とあるのだが、この点は政治的イデオロギーについても同様のことが言える、という言及は無い。マルクス自身がどうだったか、という話に私は興味が無いが、少なくともマルクス主義は歴史的に阿片であり続けたし、この本自体もまた、ある人々に対しては阿片として機能しているのではないか。
別に阿片であることにも阿片を求めることにも、私はけして否定的ではない。むしろある面では好ましくさえ思うかもしれない。

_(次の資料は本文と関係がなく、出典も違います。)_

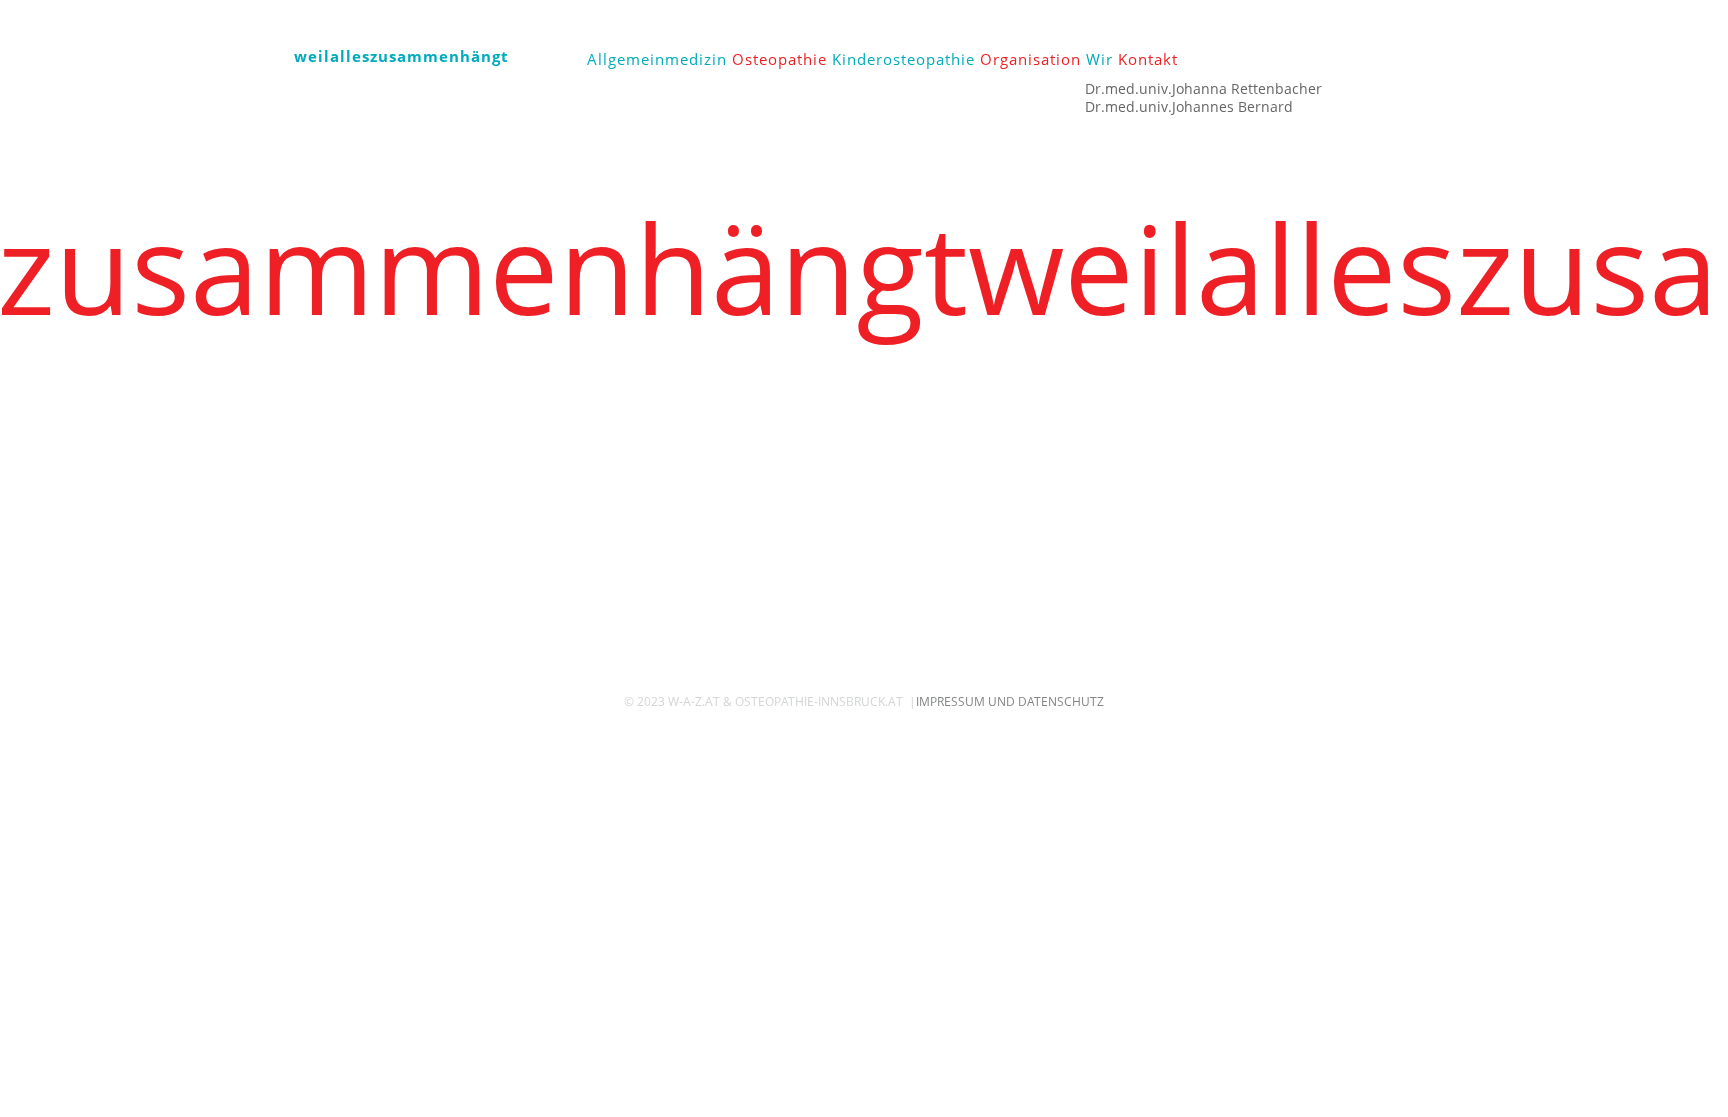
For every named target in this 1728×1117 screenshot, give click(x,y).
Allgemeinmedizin (657, 59)
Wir (1099, 59)
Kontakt (1148, 59)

しかし、それはあくまで阿片が阿片であることに自覚的な場合のみであって、阿片に過ぎないものをあたかも特効薬であるかのように見せようとする言動には批判を慎まない。
別に的場氏を阿片の売人に過ぎないと断罪する気は無いけれども、宗教の阿片的機能に言及するのなら、政治的イデオロギーも同様であり、自分の思想や主張もまた同様かもしれない、という自己言及と言おうか逡巡と言おうか、そうした非超越者的態度を多少なりとも見せて欲しかった。


で、一方、仲正昌樹氏。とりあえずリチャード・ローティ文化左翼批判を紹介している部分を抜粋。

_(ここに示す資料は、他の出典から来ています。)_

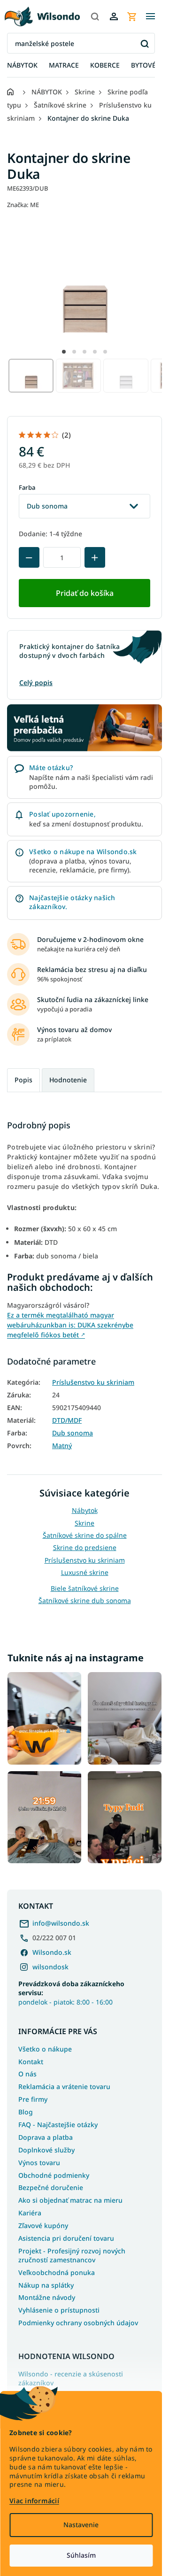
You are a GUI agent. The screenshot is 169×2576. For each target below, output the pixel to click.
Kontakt (30, 2061)
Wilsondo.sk (51, 1952)
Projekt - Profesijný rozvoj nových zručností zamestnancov (71, 2255)
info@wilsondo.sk (60, 1923)
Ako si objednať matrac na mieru (70, 2200)
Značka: (23, 205)
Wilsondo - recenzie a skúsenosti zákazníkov (70, 2378)
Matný (62, 1446)
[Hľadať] (94, 16)
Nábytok (85, 1510)
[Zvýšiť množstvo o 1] (94, 557)
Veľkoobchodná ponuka (56, 2272)
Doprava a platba (45, 2137)
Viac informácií (34, 2500)
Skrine (84, 1523)
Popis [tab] (23, 1079)
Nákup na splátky (46, 2285)
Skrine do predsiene (84, 1547)
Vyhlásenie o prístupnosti (59, 2310)
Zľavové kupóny (43, 2225)
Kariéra (29, 2212)
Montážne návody (46, 2297)
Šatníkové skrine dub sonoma (84, 1600)
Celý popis (36, 682)
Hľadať (144, 43)
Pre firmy (32, 2099)
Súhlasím (81, 2555)
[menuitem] (22, 65)
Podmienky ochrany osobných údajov (78, 2322)
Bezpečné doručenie (50, 2187)
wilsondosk (50, 1966)
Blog (25, 2111)
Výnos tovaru (39, 2162)
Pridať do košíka (85, 593)
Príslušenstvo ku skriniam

 このようにローティは、文化左翼たちが、現存の資本主義の背後にある「システム」を概念的に実体化し、「合理性」とか「ファロス中心主義」「ロゴス中心主義」といった名前をつけ、それを「脱構築」するといって空論を続けていることに苛立ちを覚えている。プラグマティズム的に発想すれば、「理論」とは、具体的な「問題」を解決するために組み立てられ、その都度、「実験」して、有効性を試さなければ意味がない。米国の税制とか社会保険制度が公正であるか否かについて判定するための正義論なら、何らかの形で実証することが可能であるが、アメリカ経済が男根やファロスに支配されているといったテーゼは証明しようがないし、どのようにしたら?解決?もしくは?改善?したことになるのかはっきりしない。どう扱ったらいいのか分からないような「理論」を構築し、自分で勝手に立てた「問題」を脱構築して自己満足しているポスト・モダン系の文化左翼たちが、依然として「左翼」を名乗っていることにローティは我慢できない。捉えどころのない「システム」を暴露すると息巻いている連中よりは、アメリカの民主主義の枠組みを最大限に利用して、「自由と連帯」に向けての現実的な改革を成し遂げようとしている人たちの方が、よほど「左翼」の名に値するではないか、というわけだ。
『ポスト・モダンの左旋回』278〜279頁)


 左翼が訴える相手であるはずの「大衆」が知りたいのは、「革命とは何か?」ではなく、「革命の後に自分の生活がどのようになるか?」であるが、「文化左翼」的な思考の人たちは、それに適切な仕方で答えることができない。そもそも、個別の「問題」に対して、直接的な「答え」を出すという発想が欠けている。グローバリゼーションの影響で文化的少数派の置かれている状況がさらに悪化する……といったレベルの話はできても、破綻しかけている年金制度をどのように維持していくか、といった?庶民?が具体的に知りたがっている問いに対しては、「そういう庶民の苦しみが分からない支配者は……」というレベルのお茶を濁すような反応しかできない。
『正義と不自由』92〜93頁)


「お前らの言っていることじゃ、現実には何も変らないだろうが」というローティの苛立ちは痛いほど解る気がする。もちろん私はローティのプラグマティズムに全面的な支持を与える気もしないし、ローティ=宮台的なプラグマティックなリベラリズムよりは、ローティ=デリダ=仲正的にプラグマティズム脱構築を結び付けようとする試みの方に魅力を感じている。後者はまだはっきりとした形を見せない上に、前者とどれ程異なったものとなるのかも明らかではないが、再帰・統合派を乗り越えて祝祭・逸脱派の二次的レベルへの脱皮を図るには必要な議論となるのだろう。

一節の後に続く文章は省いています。